La empresa Alimentos Refrigerados Sociedad Anónima (ARSA) cerró de manera definitiva su planta ubicada en la localidad bonaerense de Lincoln, como consecuencia de la quiebra judicial decretada en noviembre de 2025.
El cierre deja sin empleo a alrededor de 180 trabajadores solamente contando los que están en la planta de la provincia de Buenos Aires, y se enmarca en el cese total de actividades de la firma a nivel nacional.
Cierre de la planta bonaerense
La planta de Lincoln formaba parte del esquema productivo histórico de ARSA y estaba dedicada a la elaboración de yogures, flanes y postres refrigerados.
La decisión judicial ordenó la liquidación total de la empresa, el cierre de sus instalaciones y la inhibición general de bienes, lo que puso fin a la operatoria industrial en la ciudad.
En esta planta trabajaban cerca de 180 personas, muchas de ellas con extensa trayectoria en el sector lácteo. De acuerdo con fuentes gremiales, varios empleados contaban con más de dos décadas de antigüedad, y algunos superaban los 30 años de servicio vinculados a la actividad.
La quiebra y el proceso judicial
La quiebra de ARSA fue dispuesta luego del fracaso del concurso preventivo de acreedores que la empresa había iniciado en abril de 2024. Tras no alcanzar acuerdos que garantizaran la continuidad operativa, la Justicia Comercial resolvió avanzar con la liquidación definitiva.
Además de la planta de Lincoln, la empresa también cerró su fábrica ubicada en Monte Cristo, Córdoba, donde se desempeñaban otros 200 trabajadores. De este modo, el cierre total de ARSA afectó a cerca de 400 empleados en todo el país.
Las causas del colapso empresarial
Al momento de presentar el concurso preventivo, la compañía había señalado una serie de factores que comprometieron su viabilidad.

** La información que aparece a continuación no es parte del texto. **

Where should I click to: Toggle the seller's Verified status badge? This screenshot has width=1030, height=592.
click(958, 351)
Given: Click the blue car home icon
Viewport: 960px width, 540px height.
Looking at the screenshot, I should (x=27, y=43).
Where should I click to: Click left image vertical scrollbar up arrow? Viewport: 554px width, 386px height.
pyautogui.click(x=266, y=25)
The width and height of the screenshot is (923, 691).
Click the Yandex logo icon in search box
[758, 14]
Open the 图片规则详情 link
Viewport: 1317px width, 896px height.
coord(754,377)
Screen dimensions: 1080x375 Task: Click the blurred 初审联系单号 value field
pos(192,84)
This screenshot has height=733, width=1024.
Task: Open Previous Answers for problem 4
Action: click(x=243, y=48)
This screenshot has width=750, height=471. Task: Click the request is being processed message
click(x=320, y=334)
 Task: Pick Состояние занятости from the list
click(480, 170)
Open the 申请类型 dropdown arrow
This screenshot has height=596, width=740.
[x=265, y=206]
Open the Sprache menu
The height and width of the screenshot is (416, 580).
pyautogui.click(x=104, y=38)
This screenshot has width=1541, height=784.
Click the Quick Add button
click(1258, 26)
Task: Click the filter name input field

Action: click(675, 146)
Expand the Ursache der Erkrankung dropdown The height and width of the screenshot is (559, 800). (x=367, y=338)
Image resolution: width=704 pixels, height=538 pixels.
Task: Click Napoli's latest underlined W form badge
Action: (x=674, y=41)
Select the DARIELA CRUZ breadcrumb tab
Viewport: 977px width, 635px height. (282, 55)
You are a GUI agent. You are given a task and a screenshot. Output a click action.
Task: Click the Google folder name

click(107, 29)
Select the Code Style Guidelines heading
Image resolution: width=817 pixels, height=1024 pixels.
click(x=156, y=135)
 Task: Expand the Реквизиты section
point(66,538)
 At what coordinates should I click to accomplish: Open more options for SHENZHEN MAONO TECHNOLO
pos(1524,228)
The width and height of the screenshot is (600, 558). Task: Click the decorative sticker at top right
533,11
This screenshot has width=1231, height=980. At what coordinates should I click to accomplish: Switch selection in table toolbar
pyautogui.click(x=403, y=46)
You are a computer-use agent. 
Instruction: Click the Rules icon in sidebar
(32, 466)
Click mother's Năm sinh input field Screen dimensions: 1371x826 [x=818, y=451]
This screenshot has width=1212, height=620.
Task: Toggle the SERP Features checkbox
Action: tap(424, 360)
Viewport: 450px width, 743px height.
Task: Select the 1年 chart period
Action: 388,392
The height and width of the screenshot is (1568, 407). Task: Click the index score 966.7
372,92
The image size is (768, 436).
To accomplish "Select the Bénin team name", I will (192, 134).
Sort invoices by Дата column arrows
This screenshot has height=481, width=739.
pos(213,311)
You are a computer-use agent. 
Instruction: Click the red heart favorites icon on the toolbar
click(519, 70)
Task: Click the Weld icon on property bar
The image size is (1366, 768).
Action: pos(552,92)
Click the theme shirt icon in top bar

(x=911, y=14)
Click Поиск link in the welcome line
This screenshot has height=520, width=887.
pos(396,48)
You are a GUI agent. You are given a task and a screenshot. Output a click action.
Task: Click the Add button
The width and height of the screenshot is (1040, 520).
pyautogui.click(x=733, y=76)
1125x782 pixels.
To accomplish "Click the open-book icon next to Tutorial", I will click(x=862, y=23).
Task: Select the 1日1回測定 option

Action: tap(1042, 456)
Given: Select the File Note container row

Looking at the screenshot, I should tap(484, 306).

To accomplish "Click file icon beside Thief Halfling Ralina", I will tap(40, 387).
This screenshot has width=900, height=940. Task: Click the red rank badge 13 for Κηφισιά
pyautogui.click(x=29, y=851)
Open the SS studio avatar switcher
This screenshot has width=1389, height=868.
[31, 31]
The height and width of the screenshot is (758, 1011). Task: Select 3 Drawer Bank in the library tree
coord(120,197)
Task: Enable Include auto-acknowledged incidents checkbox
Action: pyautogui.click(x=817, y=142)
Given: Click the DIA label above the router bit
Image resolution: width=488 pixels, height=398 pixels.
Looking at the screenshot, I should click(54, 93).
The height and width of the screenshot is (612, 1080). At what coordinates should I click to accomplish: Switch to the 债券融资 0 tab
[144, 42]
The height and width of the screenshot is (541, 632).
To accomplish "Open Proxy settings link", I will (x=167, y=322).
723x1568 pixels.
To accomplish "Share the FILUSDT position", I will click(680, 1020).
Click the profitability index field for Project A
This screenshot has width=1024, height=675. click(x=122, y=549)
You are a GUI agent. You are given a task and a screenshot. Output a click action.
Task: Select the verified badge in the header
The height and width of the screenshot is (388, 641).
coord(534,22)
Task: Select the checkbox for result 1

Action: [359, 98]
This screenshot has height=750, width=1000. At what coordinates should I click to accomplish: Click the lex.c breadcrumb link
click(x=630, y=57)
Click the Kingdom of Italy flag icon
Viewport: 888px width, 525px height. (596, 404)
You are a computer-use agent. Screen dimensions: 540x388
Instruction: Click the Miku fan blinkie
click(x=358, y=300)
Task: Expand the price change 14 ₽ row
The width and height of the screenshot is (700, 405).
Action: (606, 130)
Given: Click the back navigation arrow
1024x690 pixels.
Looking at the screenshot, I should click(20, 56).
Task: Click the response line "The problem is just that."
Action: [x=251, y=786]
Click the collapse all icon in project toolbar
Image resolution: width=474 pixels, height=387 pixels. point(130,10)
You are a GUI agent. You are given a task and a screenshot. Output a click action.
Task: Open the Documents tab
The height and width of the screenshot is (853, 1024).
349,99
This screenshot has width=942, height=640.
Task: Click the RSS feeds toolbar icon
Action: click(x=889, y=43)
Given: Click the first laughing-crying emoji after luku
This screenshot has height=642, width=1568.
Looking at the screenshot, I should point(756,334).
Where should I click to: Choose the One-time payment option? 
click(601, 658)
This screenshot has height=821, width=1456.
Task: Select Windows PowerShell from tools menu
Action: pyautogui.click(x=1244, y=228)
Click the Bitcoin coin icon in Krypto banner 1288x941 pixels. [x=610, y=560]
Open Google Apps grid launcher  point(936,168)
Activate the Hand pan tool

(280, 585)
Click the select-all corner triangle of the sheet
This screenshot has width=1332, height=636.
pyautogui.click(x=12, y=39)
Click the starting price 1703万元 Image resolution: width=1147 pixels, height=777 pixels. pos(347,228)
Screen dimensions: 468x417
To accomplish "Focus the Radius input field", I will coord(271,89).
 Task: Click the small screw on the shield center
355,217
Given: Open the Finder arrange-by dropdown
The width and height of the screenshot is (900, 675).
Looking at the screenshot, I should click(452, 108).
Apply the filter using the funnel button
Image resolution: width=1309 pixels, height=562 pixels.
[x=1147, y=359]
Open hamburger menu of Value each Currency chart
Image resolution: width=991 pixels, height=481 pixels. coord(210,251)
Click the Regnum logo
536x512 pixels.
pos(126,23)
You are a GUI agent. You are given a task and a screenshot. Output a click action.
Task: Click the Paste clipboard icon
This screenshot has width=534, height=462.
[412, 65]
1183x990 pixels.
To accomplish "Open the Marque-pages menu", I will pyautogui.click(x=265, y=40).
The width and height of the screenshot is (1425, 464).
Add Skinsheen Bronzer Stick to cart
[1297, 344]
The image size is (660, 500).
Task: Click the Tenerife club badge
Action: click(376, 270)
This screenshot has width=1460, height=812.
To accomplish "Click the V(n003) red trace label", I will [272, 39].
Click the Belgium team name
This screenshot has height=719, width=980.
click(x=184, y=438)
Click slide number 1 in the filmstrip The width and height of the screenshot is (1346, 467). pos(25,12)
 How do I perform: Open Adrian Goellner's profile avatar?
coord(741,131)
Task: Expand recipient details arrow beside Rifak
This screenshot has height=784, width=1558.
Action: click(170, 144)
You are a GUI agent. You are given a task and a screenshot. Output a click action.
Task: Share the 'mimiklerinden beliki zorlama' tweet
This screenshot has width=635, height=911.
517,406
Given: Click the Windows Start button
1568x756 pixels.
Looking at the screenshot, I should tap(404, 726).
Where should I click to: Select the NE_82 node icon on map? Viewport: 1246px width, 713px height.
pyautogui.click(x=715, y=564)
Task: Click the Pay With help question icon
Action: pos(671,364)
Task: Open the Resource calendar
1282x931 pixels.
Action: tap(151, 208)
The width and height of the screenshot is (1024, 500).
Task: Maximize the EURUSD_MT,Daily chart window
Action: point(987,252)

Entre ellos mencionó la caída del consumo interno, el aumento de los costos de producción, el encarecimiento de la leche cruda, la inflación y los desequilibrios financieros acumulados en la cadena de pagos.
ARSA producía una parte significativa de su línea bajo licencia de SanCor, lo que la convertía en un actor relevante dentro del segmento de postres refrigerados a nivel nacional.
Impacto laboral y testimonios
El cierre de la planta de Lincoln generó un fuerte impacto en la economía local. Un trabajador afectado, de apellido Martínez, explicó: “Nos avisaron que la empresa cerraba y que no había continuidad posible”.
Otro empleado señaló: “Muchos estamos a pocos años de jubilarnos y hoy nos quedamos sin trabajo”.
Desde el ámbito oficial, el Ministerio de Trabajo tomó intervención para relevar la situación laboral y el estado de las indemnizaciones, aunque hasta el momento no se informó sobre posibles alternativas de continuidad productiva ni sobre la llegada de nuevos inversores.
Un nuevo cierre industrial en la Provincia
La clausura definitiva de la planta de ARSA en Lincoln se suma a una serie de cierres y retracciones en la industria láctea, un sector históricamente fuerte en la provincia de Buenos Aires.
El final de la actividad deja sin funcionamiento a una fábrica emblemática de la ciudad y afecta de manera directa a cientos de familias vinculadas al empleo industrial y a la cadena de proveedores.